Le 24 novembre 2022, la SAS [20] a déclaré à la [12] un accident du travail survenu le 23 novembre 2022 dans les circonstances suivantes :
« M. [W] conduisait une chargeuse pour rapprocher les palettes de clôture du lieu de pause. Le sol était glissant car argileux et l’engin s’est retourné sur le flanc droit.
Objet dont le contact a blessé la victime : engin et sol.
Siège des lésions : jambe droite
Nature des lésions : Contusion (hématome) ".
Le certificat médical initial établi le 24 novembre 2022 mentionne :
« Traumatisme cervical et membre inférieur droit ».
Par décision du 30 janvier 2025, la [10] ([13]) de [Localité 18]-[Localité 17] a pris en charge l’accident du 23 novembre 2022 de M. [W] [M] au titre de la législation sur les risques professionnels.
Par courrier du 15 novembre 2023, M. [W] [M] a saisi la commission médicale de recours amiable afin de contester la durée des arrêts de travail et soins prescrits à M. [W] [M].
Dans sa séance du 20 février 2024, la commission médicale de recours amiable a rejeté la contestation.
Par courrier recommandé expédié le 9 avril 2024, M. [W] [M] a saisi le tribunal d’un recours à l’encontre de la décision de rejet de la commission médicale de recours amiable.
Les parties ont échangé leurs écritures dans le cadre de la mise en état du dossier.

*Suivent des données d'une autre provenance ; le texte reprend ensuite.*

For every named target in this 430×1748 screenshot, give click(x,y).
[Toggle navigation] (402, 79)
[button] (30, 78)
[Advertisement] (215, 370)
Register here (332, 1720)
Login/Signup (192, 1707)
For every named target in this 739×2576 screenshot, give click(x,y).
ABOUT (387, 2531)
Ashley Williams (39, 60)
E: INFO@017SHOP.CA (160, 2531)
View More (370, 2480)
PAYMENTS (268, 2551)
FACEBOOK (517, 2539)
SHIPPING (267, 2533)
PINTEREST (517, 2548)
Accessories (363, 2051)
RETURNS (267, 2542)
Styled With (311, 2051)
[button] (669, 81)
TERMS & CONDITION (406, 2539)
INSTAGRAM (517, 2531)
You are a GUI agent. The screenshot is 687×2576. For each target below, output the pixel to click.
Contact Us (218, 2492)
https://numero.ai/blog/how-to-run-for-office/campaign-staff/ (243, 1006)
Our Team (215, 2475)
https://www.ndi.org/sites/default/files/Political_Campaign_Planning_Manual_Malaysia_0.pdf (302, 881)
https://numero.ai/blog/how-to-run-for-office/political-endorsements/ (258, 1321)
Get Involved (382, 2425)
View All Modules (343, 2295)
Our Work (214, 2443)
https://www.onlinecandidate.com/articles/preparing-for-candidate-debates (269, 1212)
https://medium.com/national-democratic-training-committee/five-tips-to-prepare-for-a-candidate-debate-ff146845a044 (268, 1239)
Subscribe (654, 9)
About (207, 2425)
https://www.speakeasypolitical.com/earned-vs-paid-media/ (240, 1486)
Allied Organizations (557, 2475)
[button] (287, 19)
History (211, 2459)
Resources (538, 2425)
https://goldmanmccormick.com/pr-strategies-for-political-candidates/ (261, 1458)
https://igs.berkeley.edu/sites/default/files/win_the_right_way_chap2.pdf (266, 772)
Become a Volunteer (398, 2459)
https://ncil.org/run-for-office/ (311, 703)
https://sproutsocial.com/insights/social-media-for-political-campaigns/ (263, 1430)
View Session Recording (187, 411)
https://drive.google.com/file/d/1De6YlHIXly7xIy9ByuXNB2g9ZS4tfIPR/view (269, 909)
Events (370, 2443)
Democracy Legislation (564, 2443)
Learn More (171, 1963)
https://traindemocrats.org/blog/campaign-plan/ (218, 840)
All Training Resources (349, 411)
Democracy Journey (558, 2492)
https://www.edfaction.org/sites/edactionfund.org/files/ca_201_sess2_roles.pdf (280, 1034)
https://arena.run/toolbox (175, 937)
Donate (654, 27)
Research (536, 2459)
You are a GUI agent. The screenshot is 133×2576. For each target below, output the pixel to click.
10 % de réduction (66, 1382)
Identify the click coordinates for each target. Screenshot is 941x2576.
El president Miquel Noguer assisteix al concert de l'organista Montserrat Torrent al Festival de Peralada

Par ordonnance du 3 octobre 2024, la clôture de l’instruction a été ordonnée et l’affaire a été fixée à l’audience du 4 novembre 2024 date à laquelle elle a été plaidée en présence des parties dûment représentées.
* * *
* La SAS [20], par l’intermédiaire de son conseil, s’est référé à sa requête initiale à laquelle il convient de se reporter pour le détail de ses demandes, moyens et prétention soutenues oralement.
— déclarer inopposables à la société [19] les arrêts de travail délivrés à M. [W] qui ne sont pas en relation directe et unique avec l’accident du travail du 23 novembre 2022 ;
Avant dire droit,
— ordonner une expertise médicale judiciaire sur pièces et nommer un expert avec pour mission de :
— retracer l’évolution des lésions de M. [W] et dire si l’ensemble de ses lésions sont en relation directe et unique avec l’accident du travail du 23 novembre 2022 ;
— dire si l’évolution des lésions de M. [B] est due à un état pathologique préexistant évoluant pour son propre compte, à un nouveau fait accidentel, ou un état séquellaire,
— déterminer quels sont les arrêts de travail et lésions directement et uniquement imputables à l’accident du travail du 23 novembre 2022 dont il a été victime à M. [W] ;
— fixer la date de consolidation des lésions dont a souffert M. [B] suite à son accident du travail du 23 novembre 2022 ;
— dire que l’expert convoquera les parties à une réunion contradictoire, afin de recueillir leurs éventuelles observation sur les documents médicaux ;
— communiquer aux parties un pré-rapport et solliciter de ces dernières la communication d’éventuels dires, préalablement à la rédaction du rapport définitif ;
— ordonner au service médical de la [13] [Localité 18] [Localité 17] de communiquer, dans le cadre de l’expertise, l’ensemble des documents médicaux constituant le dossier de M. [B] l’expert désigné par vos soins.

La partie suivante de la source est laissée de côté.